Count the lines in the records below that contain the string "This", and reply with only the number.

DATA SUPPLIED:

===

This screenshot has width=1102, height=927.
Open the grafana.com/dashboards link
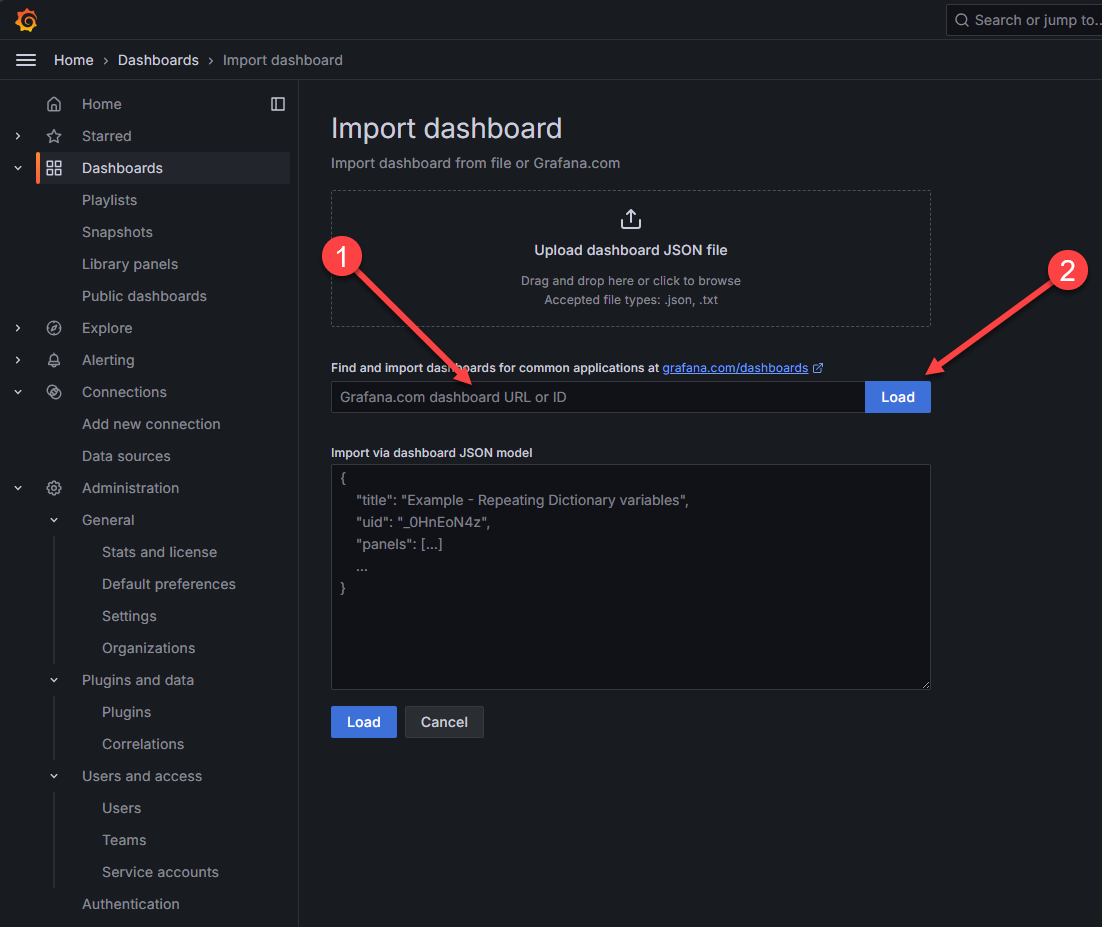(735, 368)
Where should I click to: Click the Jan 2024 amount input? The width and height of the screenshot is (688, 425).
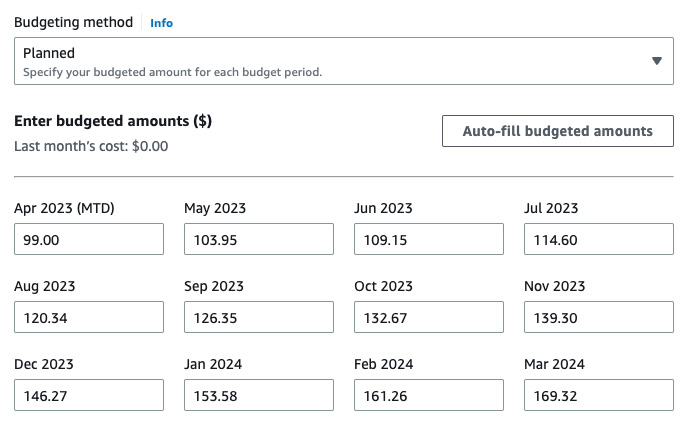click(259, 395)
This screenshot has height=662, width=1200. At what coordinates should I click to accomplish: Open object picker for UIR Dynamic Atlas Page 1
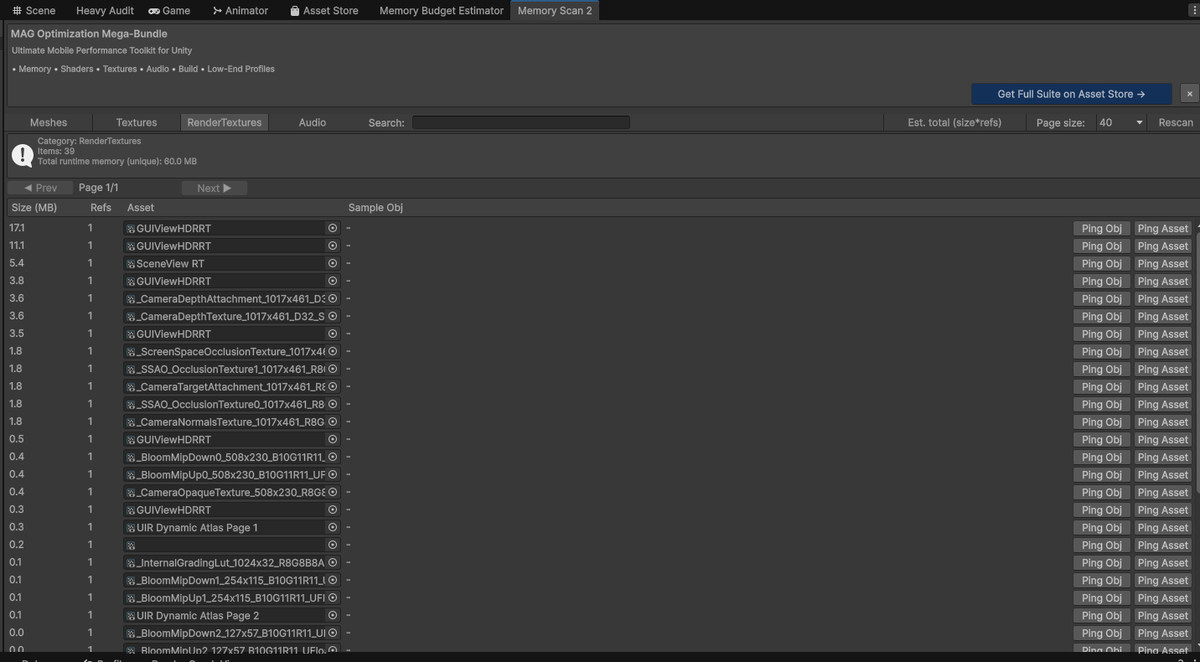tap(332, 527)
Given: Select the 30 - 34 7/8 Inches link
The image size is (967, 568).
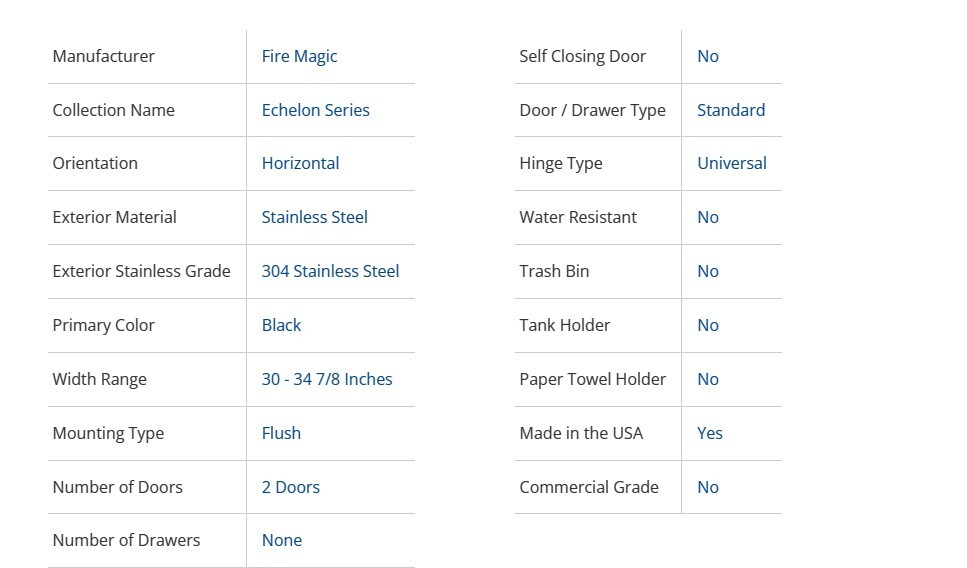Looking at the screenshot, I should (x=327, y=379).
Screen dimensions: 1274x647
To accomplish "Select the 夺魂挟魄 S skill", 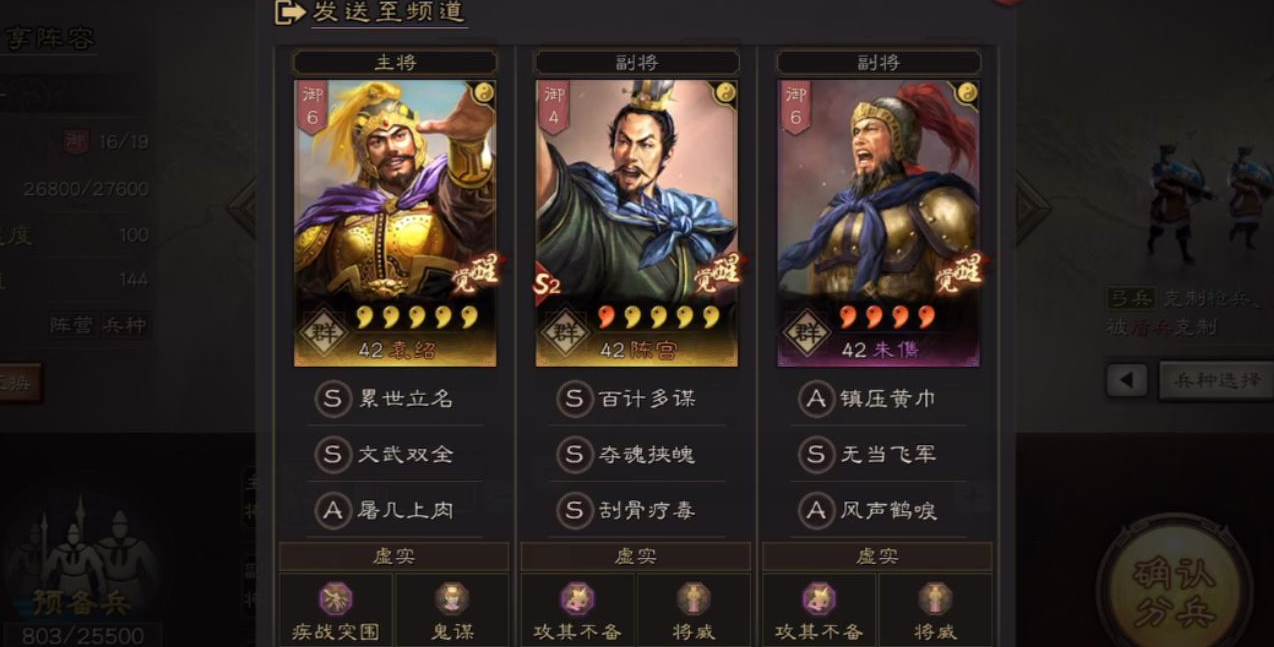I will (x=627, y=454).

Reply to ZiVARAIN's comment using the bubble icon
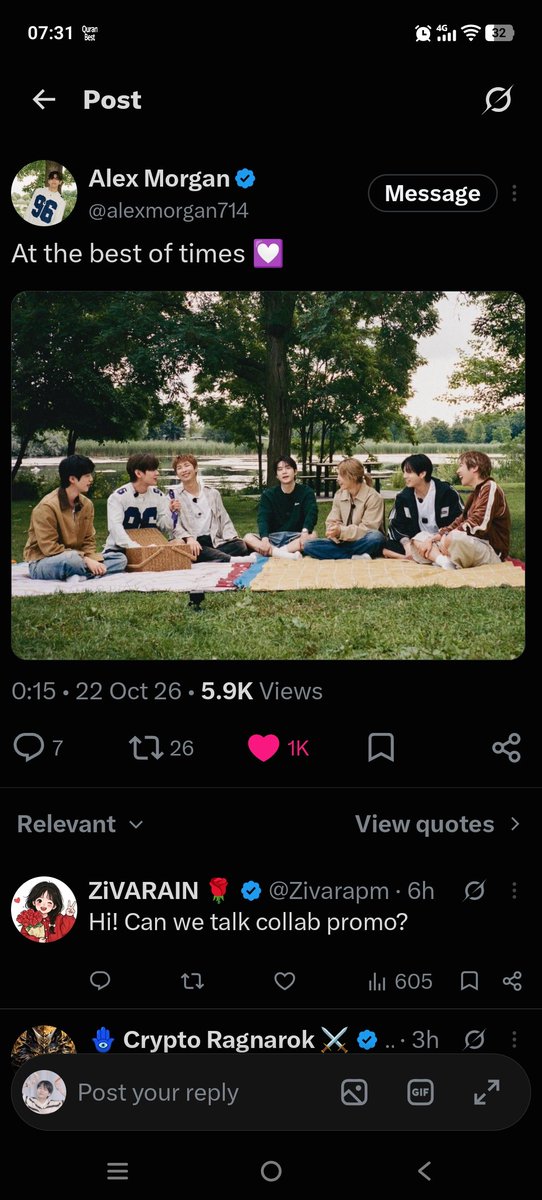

===

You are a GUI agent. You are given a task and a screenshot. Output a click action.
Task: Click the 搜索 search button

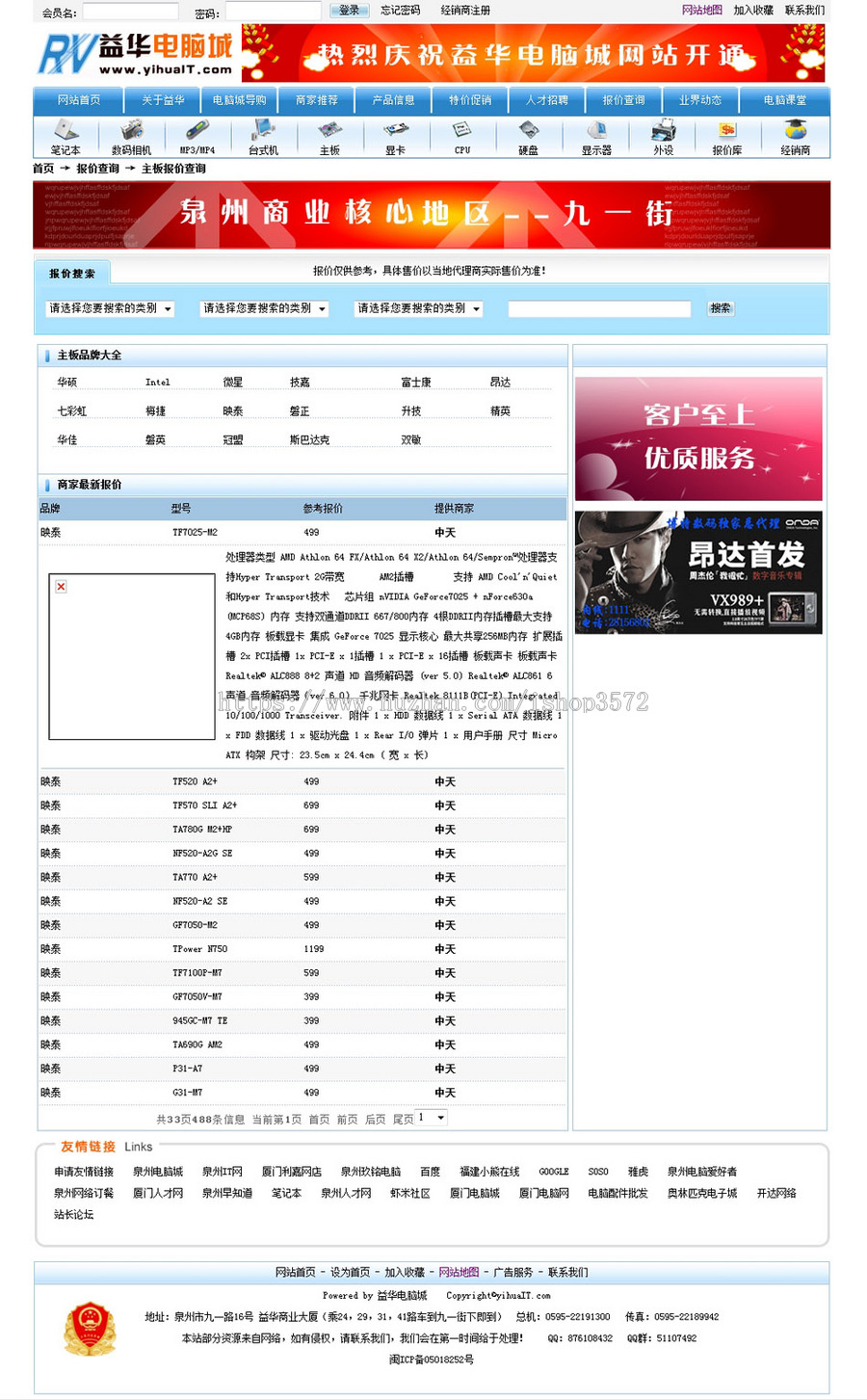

===

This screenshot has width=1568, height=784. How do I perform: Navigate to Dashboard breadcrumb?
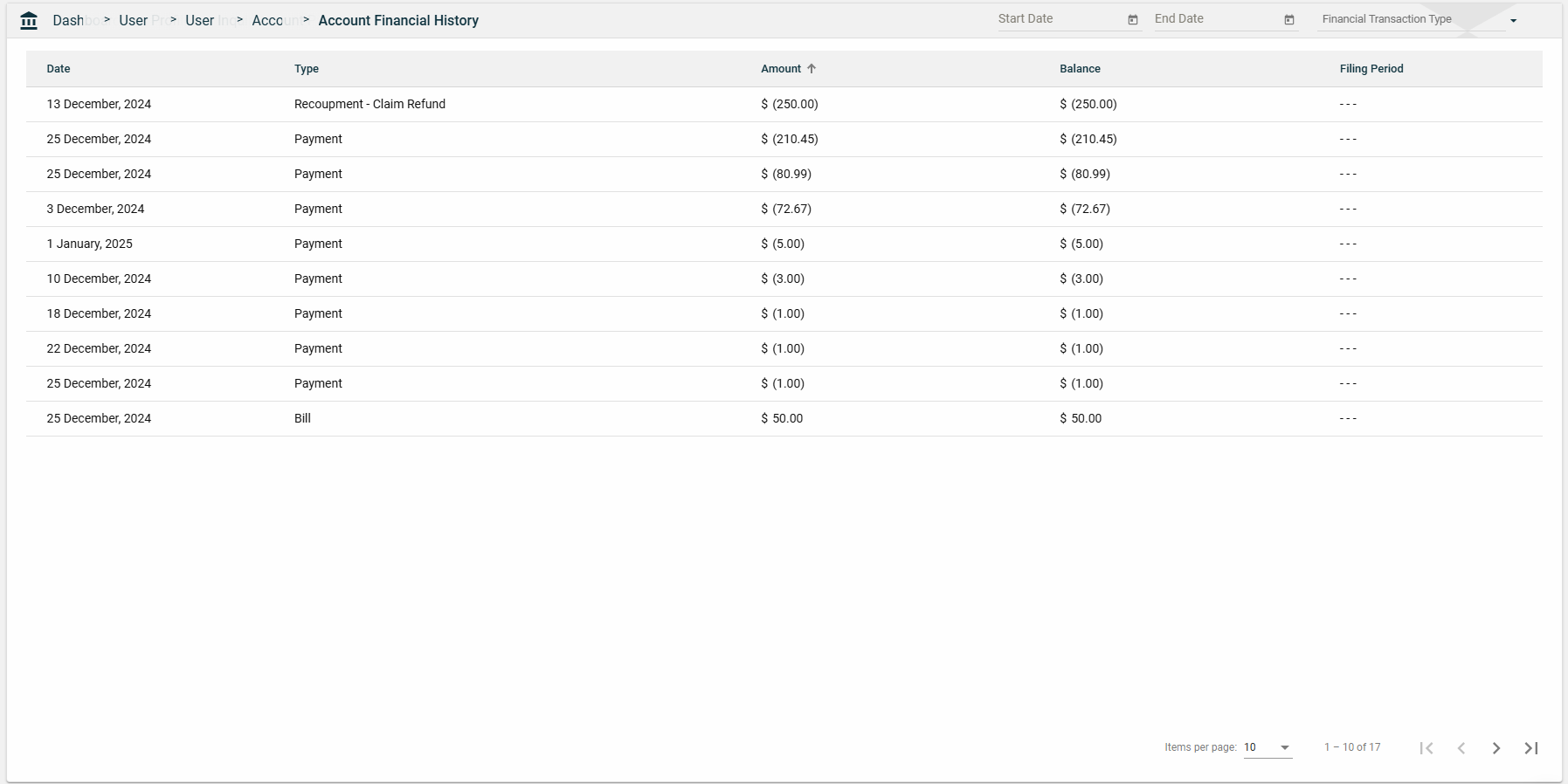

===

THE COMPLETED TASK: 3